For a long, painful moment, Lindsay couldn't breathe. For sure, the bastards did. Then, Sarah had asked an uncomfortable question, "Is she happy the way she is now?"

Lindsay walks into the living room where Cindy is sleeping on the couch, peaceful and relaxed still with the same small smile on her face. She doesn't want to disturb her, but she can't not sit down and reach out, brush a strand of hair from her face.

Warm skin under her fingertips, reassuring her that it's not a dream.

"It's not her."

And still, for the moment, it's easy to uphold the illusion. That Cindy could just wake up and be herself again, without going back to the haunted house and getting imprinted with her own mind.

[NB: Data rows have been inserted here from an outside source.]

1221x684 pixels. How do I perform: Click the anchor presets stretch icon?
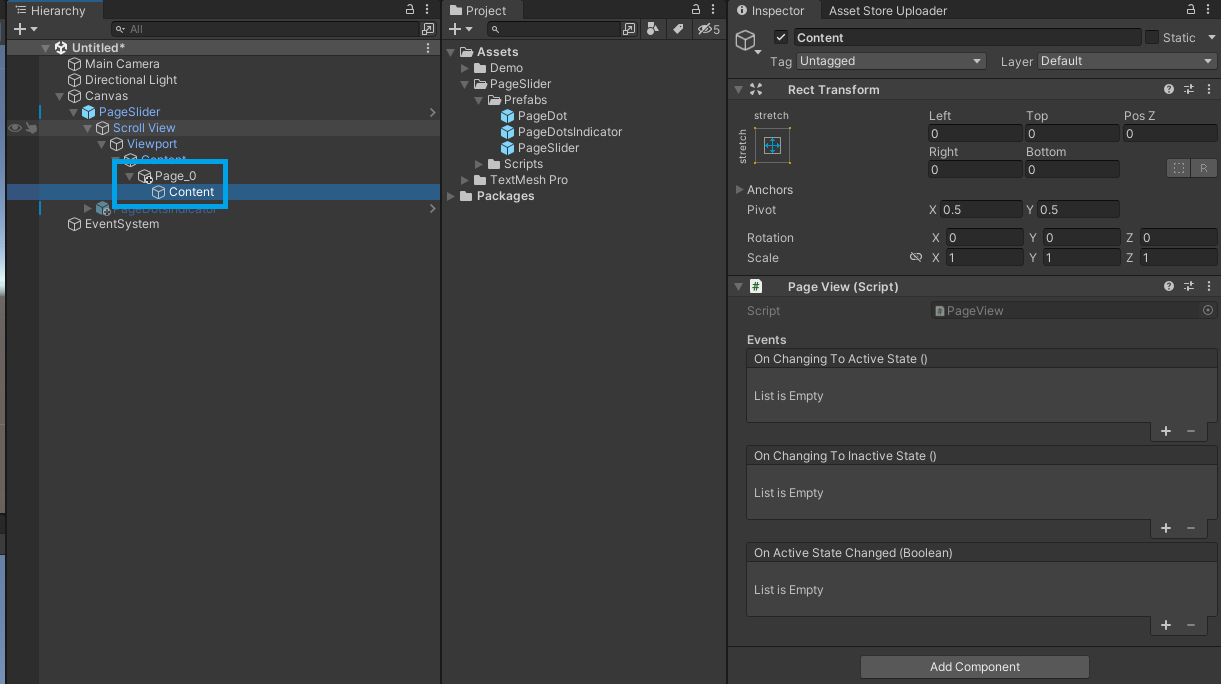point(771,146)
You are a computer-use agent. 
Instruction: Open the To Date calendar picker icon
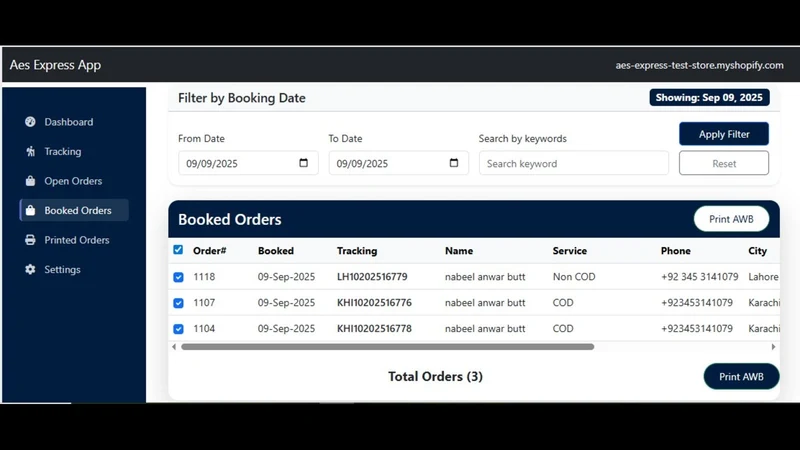[x=454, y=163]
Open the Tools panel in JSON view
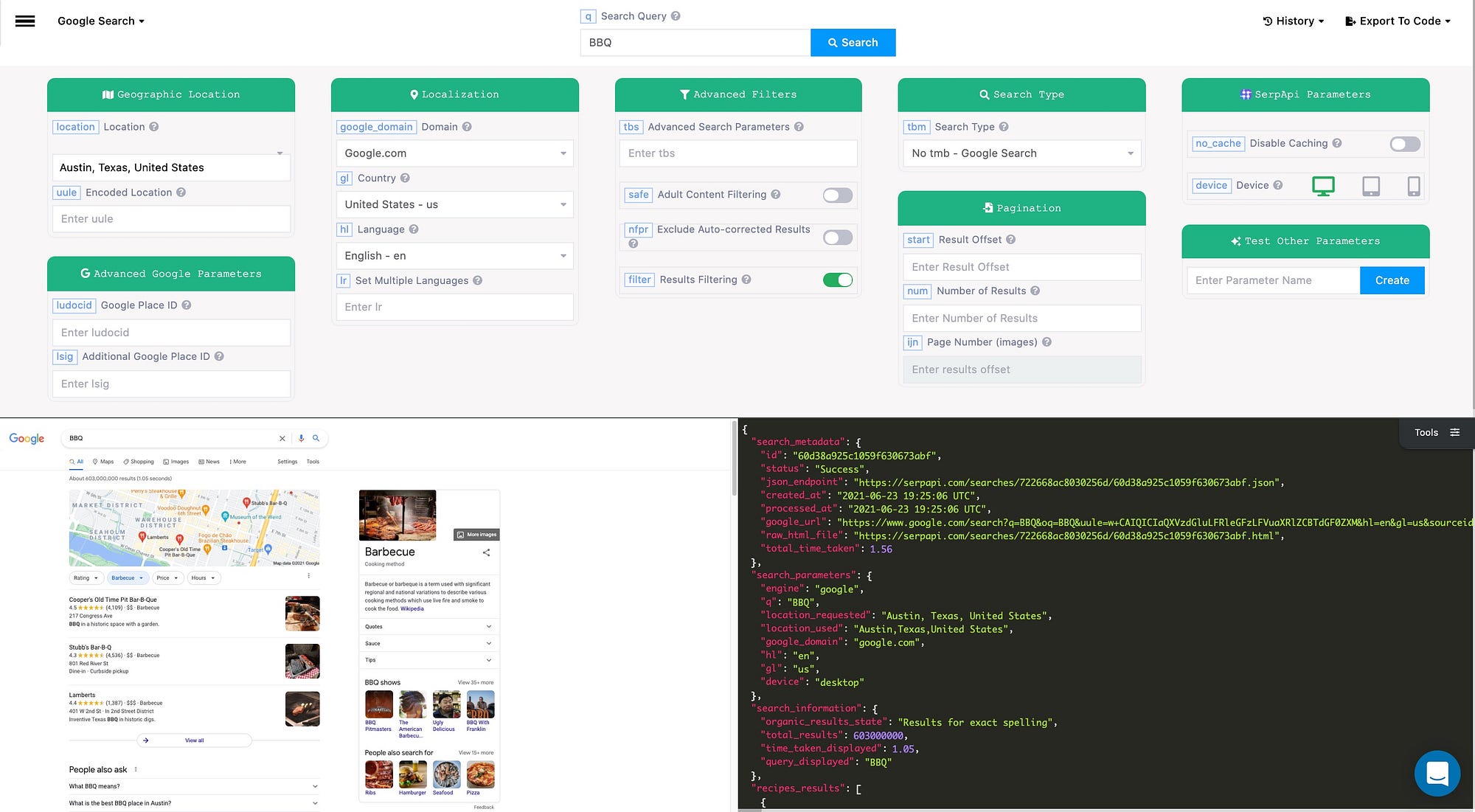1475x812 pixels. [1436, 433]
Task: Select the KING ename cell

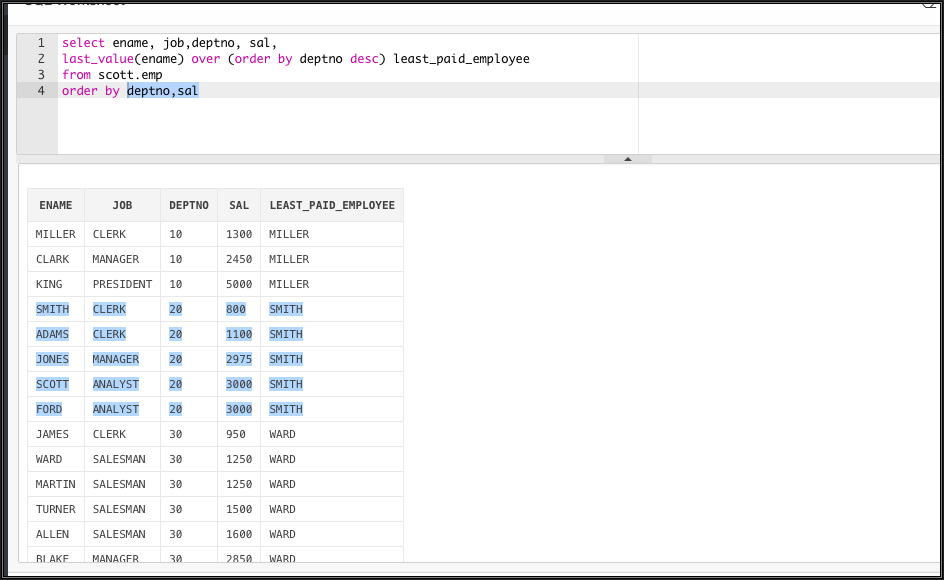Action: 49,284
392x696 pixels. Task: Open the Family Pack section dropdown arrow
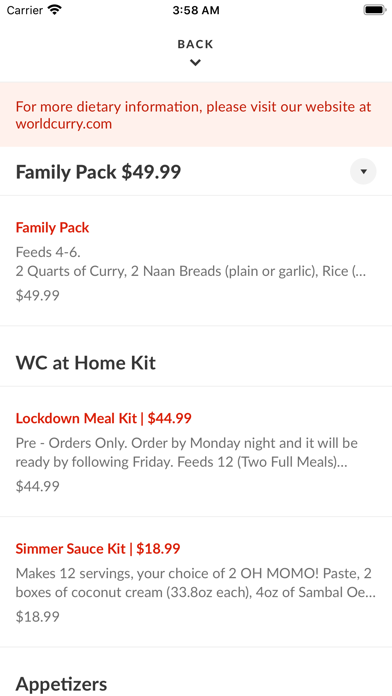point(363,171)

When Sarah still had doubts, Lindsay had given the phone to Cindy who'd taken it with a happy smile. Not because of talking to her mother, though. "Hello," she said. "This is Libra. Who are you?"

When Lindsay had taken back the phone, Sarah was crying.

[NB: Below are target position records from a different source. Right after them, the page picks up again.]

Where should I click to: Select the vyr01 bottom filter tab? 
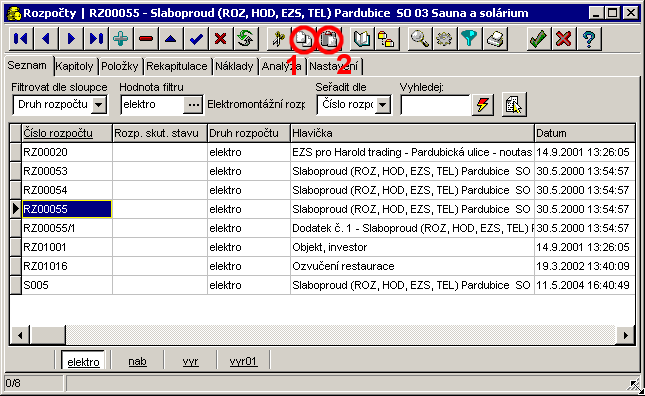(x=243, y=361)
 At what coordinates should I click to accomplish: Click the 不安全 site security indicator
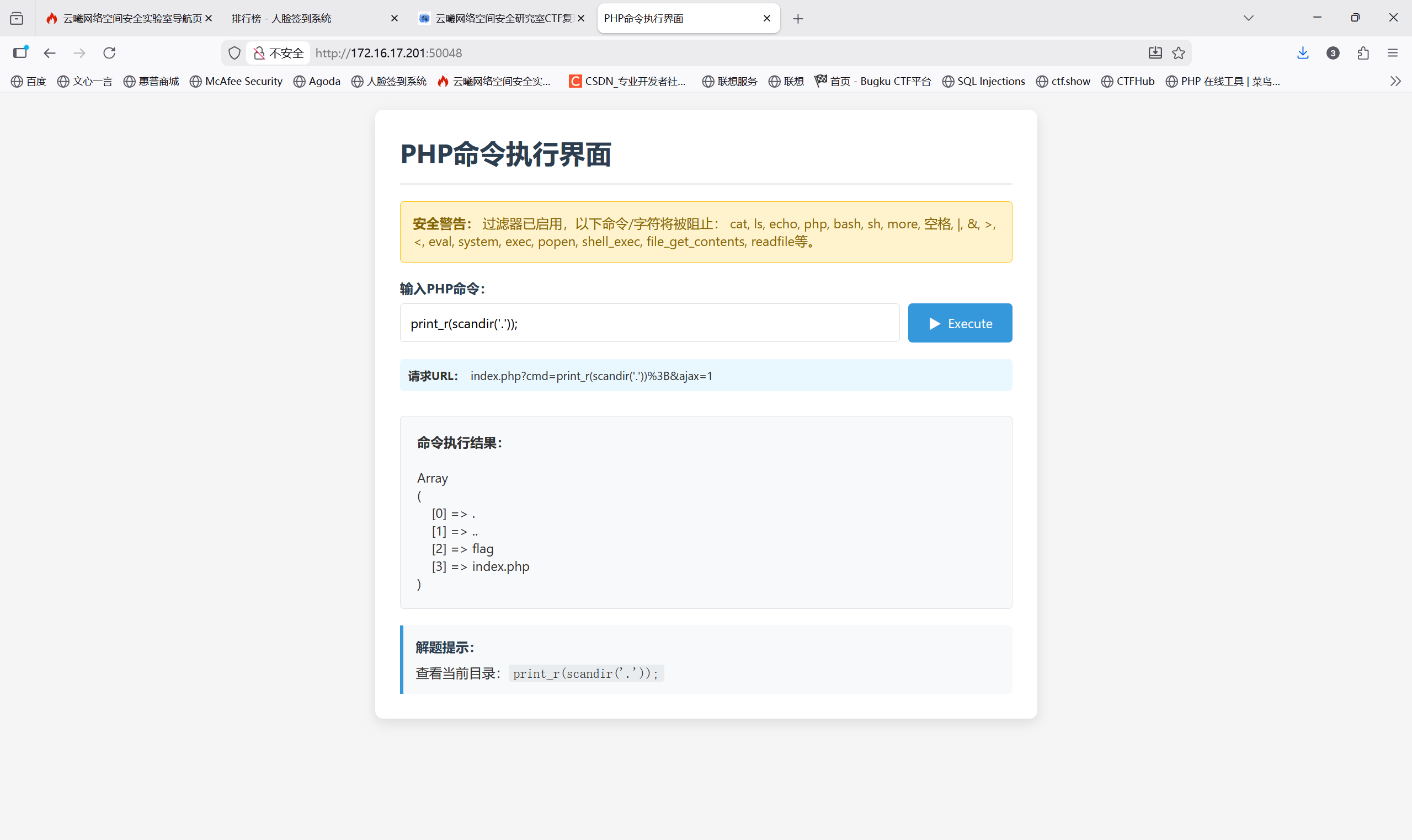(279, 53)
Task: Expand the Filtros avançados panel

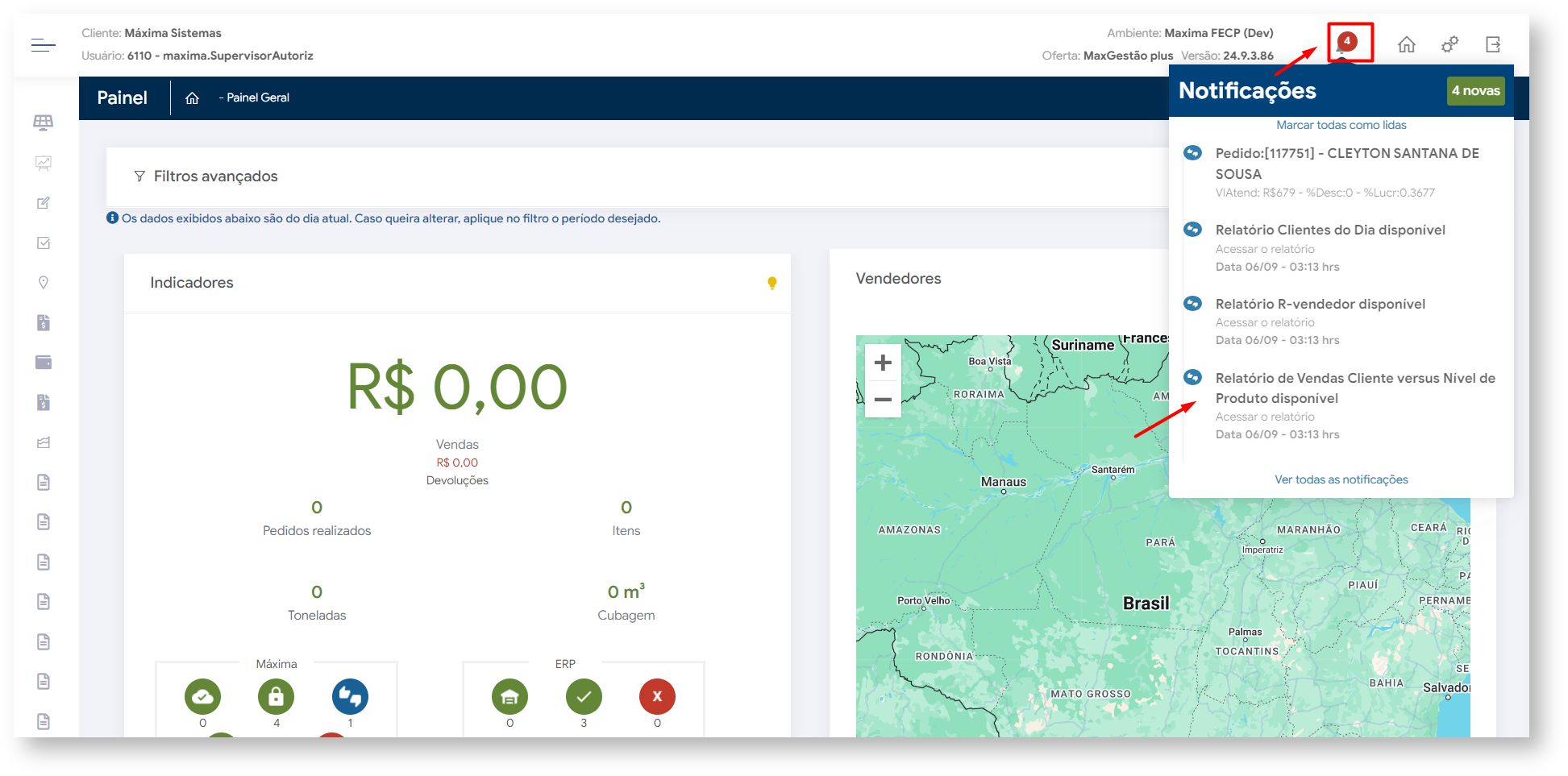Action: [215, 176]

"She is sad," Cindy said wistfully.

Lindsay had done more explaining and reasoning and if she recalls it correctly, some begging, just so Cindy's mom would sign the form that the D.A.'s office in L.A. had come up with for the actives' next of kin, because in their 'wiped' state, they could hardly grasp the concept of what was happening in the chair enough to make an informed decision. How could anybody be sure?

In the end, Sarah agreed to print it out from the e-mail and send back a fax.

Lindsay jumps up at the sound of an incoming fax and seconds later, she picks up the sheets with trembling hands. It's the key to Cindy's, to their new life.

"Thank you," she whispers.

She returns to the living room where she sits in the armchair this time. She might not be able to sleep but maybe, she can get a little rest tonight.